Globally, Access to food is our basic human right and as recognised in the 1948 Universal Declaration of Human Rights (UDHR) as part of the “Right to an adequate standard of living….Including food, clothing, housing ” under Article 25(1). The signatory States of The International Covenant on Economic, Social and Cultural Rights(ICESC) recognized the right of everyone to an adequate standard of living for himself and his family under Article 11(1) and the states also recognized “The fundamental right of everyone to be free from hunger and shall take measures either individually and through international co-operation” under sub-clause 2. Right to free from hunger cannot be interpret as right to access to food as these are two different concept. While right to freedom from hunger can be measured in terms of malnutrition, Free to access food is measured by close availability of food without much hardship to people who don’t have any financial or limited financial respurces.
Food is necessity for human survival. It is one of the basic needs of any human being. But unfortunately, as per UN report in 2018, more than 821 million people suffered from hunger. One in nine people do not get enough food to be healthy and lead nutritional life. Hunger is one of the biggest risks to health worldwide almost at par with covid-19 which is turning out to be deadly in the world right now. To make sure that people have access to food, world leaders in 2000 gathered at UN to share common vision to end poverty and formulated eight ‘Millenium Development Goals’. In 2010, it was officially declared that MDG was successful in reducing the poverty numbers by half and the proportion of under- nourished people in the region fell by almost half.
Another initiative undertook by UN to eradicate hunger is ‘Zero Hunger Challenge’ in 2012 during Rio+20 world conference on sustainable development. It calls for 100% access to adequate food all year round and zero loss or waste of loss among other measures. One of the consistent Sustainable Development Goals is to “End hunger, achieve food security and improved nutrition and promote sustainable agriculture” by 2030 but such target would require equal and active participation by all the member states. Apart from UN food access programme and goals, there are agencies like World Food Programme which aims to bring food assistance to more than 80 million people in 80 countries and to respond food related emergency. World Bank’s priority in global agriculture sector is to raise investment in this sector to boost nutrition, food production and to built a food system that can feed everyone everywhere. Another agency working tirelessly to achieve hunger free world is UN Food and Agriculture Organization. Its purpose is to make sure that people have enough access to high quality food to lead healthy life. The International Fund for Agriculture Development is focusing exclusively to eradicate hunger in rural areas in developing countries and to improve lives of those living in rural area.

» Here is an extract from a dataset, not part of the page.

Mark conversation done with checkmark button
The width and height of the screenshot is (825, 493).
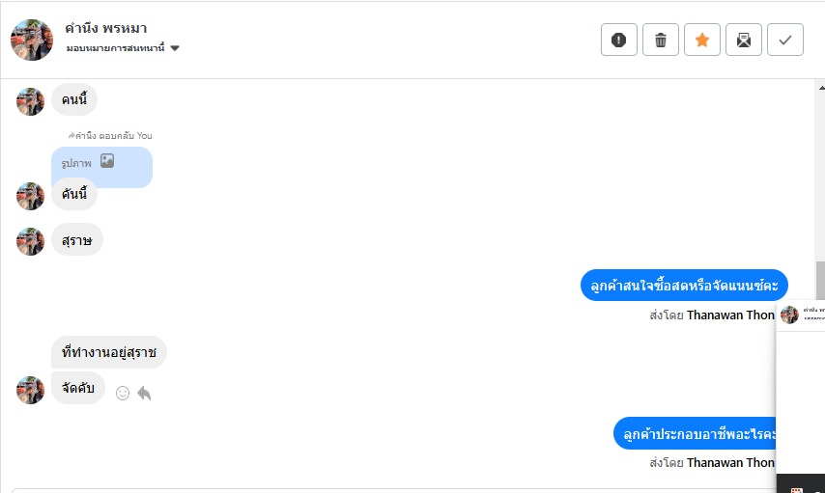(x=785, y=40)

But in spite of all these efforts by current government and governments in the past, some states have failed to implement access to food as part of ‘right to life’ in their policies. The availability of food grain in India is sufficient but still why many people live in hunger and are forced to eat dead animals is one we should collectively examine and needs to act with generosity. Internationally, the situation is same and in some parts of the world even worse. The member states needs to acknowledge ‘Free access to food and no waste of food by individual or corporate’ and declare it a global fundamental right. To say that it is the duty of governments to make sure very human being is being fed daily is wrong. Just recognizing ‘Right to Food’ as fundamental right is not enough but working collectively towards achieving equal access to food should be the aim of every member states of UN.

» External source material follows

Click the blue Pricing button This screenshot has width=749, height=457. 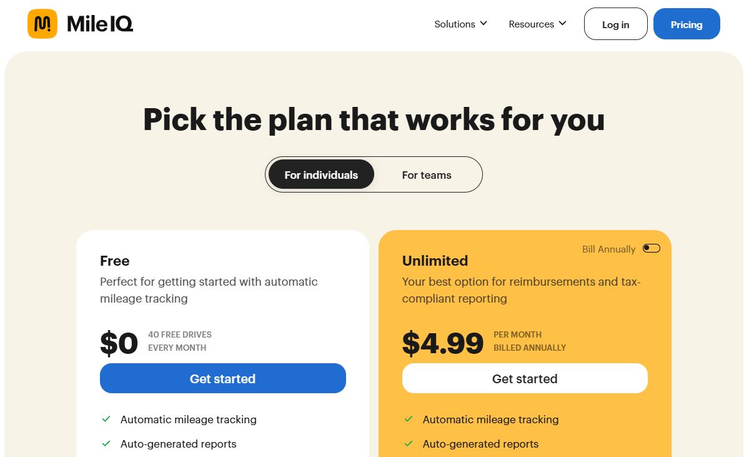click(687, 24)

Individually, we as humans need to stand up for each other and make sure to feed those in need. If every person is able to feed one other person, then we as human beings then we can beat poverty problem
No one had ever imagined that 2020 is going to be ‘A Survival Year of Human Race’. Indians too never imagined that there will be time when all of them have to confine to their home for more than 1 month at least. At the time of writing this, as per official figure issued by Ministry Of Health, there are more than 96 thousand confirmed cases of coronavirus and three thousand people have lost their lives. Considering India’s population right now it can be safely assume that rate at which coronavirus is spreading across nation is slow and it’s good news. India took active measures to contain this disease much before it was declared as ‘Pandemic situation’ by World Health Organisation’.
But the actions taken by the government during this whole phase at times felt without a concrete plan, protocol and are whimsical. As citizens, we cannot completely blame government and law because we did not anticipate this kind of serious situation. The word pandemic and related term is nowhere mentioned in any Indian Law and how to deal with it. The governments at Central and state level are practically relying on three existing laws which were enacted in last century. There is only one law which was enacted in post Y2K was The National Disaster Management Act, 2005 (NDMA). In this act, only the term ‘disaster’ is defined and its scope has been explained. According to section 2(d), the term ‘disaster’ means a catastrophe, mishap, calamity or grave occurrence in area, arising from natural or man made causes or by accident or negligence which results in substantial loss of life or human suffering or damage to, degradation of, environment and is of such a nature that is beyond the coping capacity of the community of the affected area. Chapter II and III of the said act explain functions of National and State Disaster Management Authority in times of disaster and to prepare plan to mitigate disasters. The most important provision under this act which provides some sort of guidance to the government is provided under section 35 which deals with measures taken by the government for disaster management and includes coordinated action between ministries and governmental departments, ensure the integration of measures for prevention of disasters, allocation of funds for prevention and mitigation disaster, coordination with UN agencies and international organizations etc.
The scope of term ‘Disaster’ definitely needs to be widened so to include pandemic and any future catastrophic event and the measures taken by the government in case of crisis needs to be more inclusive like a national plan with regard to movement, employment, providing basic resources like food and shelter to those in need during such natural emergency etc.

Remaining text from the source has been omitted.